I would like to publish some of these comments in the Letters to the Editor column in our print edition, ideally with your full name/town. If that's okay, e-mail me at patricia.calhoun@westword.com.

Captaingrumpy
Captaingrumpy

Something else prisoners should not have. They should Re-Introduce the workshops to make items for charity etc.  Too much time on their hands does NOT help them. For the Low  security prisoners , get them out to clean up the highwaysshes and picking up rubbish.Real community service. Prison today is too much like a motel. They get three hot meals , which is more tham a lot of heroic veterans get.

sephsaverio
sephsaverio

Bravo, Alan! As usual, your articles are not only well written and informative of the hidden facts, but inspirational too. Keep 'em coming.

As a member of Colorado DOC and the Fed's clientele alumni, I attest to the transformational power of good Lliterature. It turned two and a half years of solitary confinement within an eight year sentence into a think tank of bliss for me. Of course, a whole lot of Burpees picked up the slack, but together, Fitness and Literature, repelled the symptoms of SHU Syndrome that cause unnecessary insanity and suicide. They still work like a charm now that I am free and functioning in a maddening paced world. 

Juan_Leg
Juan_Leg

CDOC is mostly interested in 'private' programs that generate money for people like Bill Owens, & that thief before him, Ritter . ANY & EVERYTHING D.O.C. adopts, MUST profit someone or it wouldn't be considered .

If the public only knew and understood the use & abuse of .56 cents per day labor . You'd be AMAZED where the MASSIVE profits are going . It's NOT back into the facilities as they would have everyone to believe . 

No one w/ any kind of clout has the balls to investigate AND prosecute prison officials & former Gov's . Trust,  the courts have their backs ! It's 'Shaw Shank' w/ better grammar  & modern day facilities .

Frank
Frank

We need more programs like this- ones that don't cost taxpayers a fortune and especially ones that encourage intellectual thought over religious preachings.

▶ **RECORD SET**
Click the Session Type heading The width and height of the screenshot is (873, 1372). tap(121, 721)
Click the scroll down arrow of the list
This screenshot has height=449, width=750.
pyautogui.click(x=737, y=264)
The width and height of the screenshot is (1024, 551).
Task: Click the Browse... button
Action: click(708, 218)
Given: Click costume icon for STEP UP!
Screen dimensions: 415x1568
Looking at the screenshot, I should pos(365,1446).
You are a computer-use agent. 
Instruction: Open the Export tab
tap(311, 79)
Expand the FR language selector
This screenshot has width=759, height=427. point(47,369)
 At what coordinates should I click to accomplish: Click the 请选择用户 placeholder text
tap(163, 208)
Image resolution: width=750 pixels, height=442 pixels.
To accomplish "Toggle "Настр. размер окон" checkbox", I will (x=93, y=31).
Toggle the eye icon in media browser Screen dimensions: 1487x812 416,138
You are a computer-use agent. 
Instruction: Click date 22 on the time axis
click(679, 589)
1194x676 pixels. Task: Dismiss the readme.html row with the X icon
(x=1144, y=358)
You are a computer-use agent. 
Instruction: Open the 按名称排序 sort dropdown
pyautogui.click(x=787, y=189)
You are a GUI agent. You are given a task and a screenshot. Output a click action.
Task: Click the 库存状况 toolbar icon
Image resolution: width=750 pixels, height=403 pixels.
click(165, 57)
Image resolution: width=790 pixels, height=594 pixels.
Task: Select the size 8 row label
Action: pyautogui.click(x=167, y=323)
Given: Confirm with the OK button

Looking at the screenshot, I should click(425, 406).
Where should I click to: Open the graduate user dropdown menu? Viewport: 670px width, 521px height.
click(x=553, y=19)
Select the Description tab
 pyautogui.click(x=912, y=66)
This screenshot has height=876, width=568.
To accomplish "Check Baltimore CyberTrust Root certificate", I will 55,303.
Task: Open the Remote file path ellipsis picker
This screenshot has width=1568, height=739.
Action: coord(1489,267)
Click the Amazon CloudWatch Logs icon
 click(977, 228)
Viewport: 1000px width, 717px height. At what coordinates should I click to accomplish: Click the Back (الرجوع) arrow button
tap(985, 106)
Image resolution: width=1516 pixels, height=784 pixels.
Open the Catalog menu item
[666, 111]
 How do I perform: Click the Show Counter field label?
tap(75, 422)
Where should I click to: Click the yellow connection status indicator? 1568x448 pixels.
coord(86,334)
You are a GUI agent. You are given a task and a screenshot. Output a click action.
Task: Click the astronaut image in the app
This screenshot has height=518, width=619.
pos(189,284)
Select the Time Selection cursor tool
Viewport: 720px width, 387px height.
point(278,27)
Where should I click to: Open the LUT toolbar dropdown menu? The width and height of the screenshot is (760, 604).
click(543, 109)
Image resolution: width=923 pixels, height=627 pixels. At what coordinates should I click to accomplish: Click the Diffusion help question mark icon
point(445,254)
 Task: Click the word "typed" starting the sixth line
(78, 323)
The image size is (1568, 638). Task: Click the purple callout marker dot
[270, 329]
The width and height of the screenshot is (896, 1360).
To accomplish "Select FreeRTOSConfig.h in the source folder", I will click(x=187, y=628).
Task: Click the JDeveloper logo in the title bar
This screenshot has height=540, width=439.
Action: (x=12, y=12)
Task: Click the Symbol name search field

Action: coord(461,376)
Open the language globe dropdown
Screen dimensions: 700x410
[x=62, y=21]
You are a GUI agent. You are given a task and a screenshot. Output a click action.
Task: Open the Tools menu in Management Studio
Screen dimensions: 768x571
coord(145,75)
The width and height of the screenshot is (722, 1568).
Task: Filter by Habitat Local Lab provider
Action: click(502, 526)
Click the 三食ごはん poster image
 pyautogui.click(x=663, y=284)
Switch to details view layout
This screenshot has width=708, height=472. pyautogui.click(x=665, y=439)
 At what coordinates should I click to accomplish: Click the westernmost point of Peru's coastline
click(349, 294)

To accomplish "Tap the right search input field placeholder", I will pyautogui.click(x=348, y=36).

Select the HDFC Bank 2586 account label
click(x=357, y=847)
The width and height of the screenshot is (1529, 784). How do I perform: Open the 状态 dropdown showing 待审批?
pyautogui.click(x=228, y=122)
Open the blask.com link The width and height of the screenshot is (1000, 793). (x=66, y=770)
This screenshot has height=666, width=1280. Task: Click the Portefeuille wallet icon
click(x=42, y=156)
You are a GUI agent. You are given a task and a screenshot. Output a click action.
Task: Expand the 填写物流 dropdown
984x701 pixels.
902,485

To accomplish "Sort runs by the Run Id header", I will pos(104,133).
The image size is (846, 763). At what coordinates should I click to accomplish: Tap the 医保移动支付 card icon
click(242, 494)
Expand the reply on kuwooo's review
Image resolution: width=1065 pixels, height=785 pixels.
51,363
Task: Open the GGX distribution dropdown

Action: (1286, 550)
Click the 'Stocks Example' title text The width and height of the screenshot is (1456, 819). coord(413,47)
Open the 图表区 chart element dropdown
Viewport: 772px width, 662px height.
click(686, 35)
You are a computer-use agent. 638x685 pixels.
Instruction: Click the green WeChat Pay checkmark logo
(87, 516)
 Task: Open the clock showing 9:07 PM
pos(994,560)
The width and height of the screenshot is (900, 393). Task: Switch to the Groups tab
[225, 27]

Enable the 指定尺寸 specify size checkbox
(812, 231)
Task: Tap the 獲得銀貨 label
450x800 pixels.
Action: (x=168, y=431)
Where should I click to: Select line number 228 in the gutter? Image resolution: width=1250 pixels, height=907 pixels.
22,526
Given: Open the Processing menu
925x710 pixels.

▶ **TASK OBJECTIVE**
Please reproduce the reader comments above word for word, from "CDOC is mostly" up to and including "over religious preachings.".

▶ **SOLUTION TO THE PROBLEM**
CDOC is mostly interested in 'private' programs that generate money for people like Bill Owens, & that thief before him, Ritter . ANY & EVERYTHING D.O.C. adopts, MUST profit someone or it wouldn't be considered .

If the public only knew and understood the use & abuse of .56 cents per day labor . You'd be AMAZED where the MASSIVE profits are going . It's NOT back into the facilities as they would have everyone to believe . 

No one w/ any kind of clout has the balls to investigate AND prosecute prison officials & former Gov's . Trust,  the courts have their backs ! It's 'Shaw Shank' w/ better grammar  & modern day facilities .

Frank
Frank

We need more programs like this- ones that don't cost taxpayers a fortune and especially ones that encourage intellectual thought over religious preachings.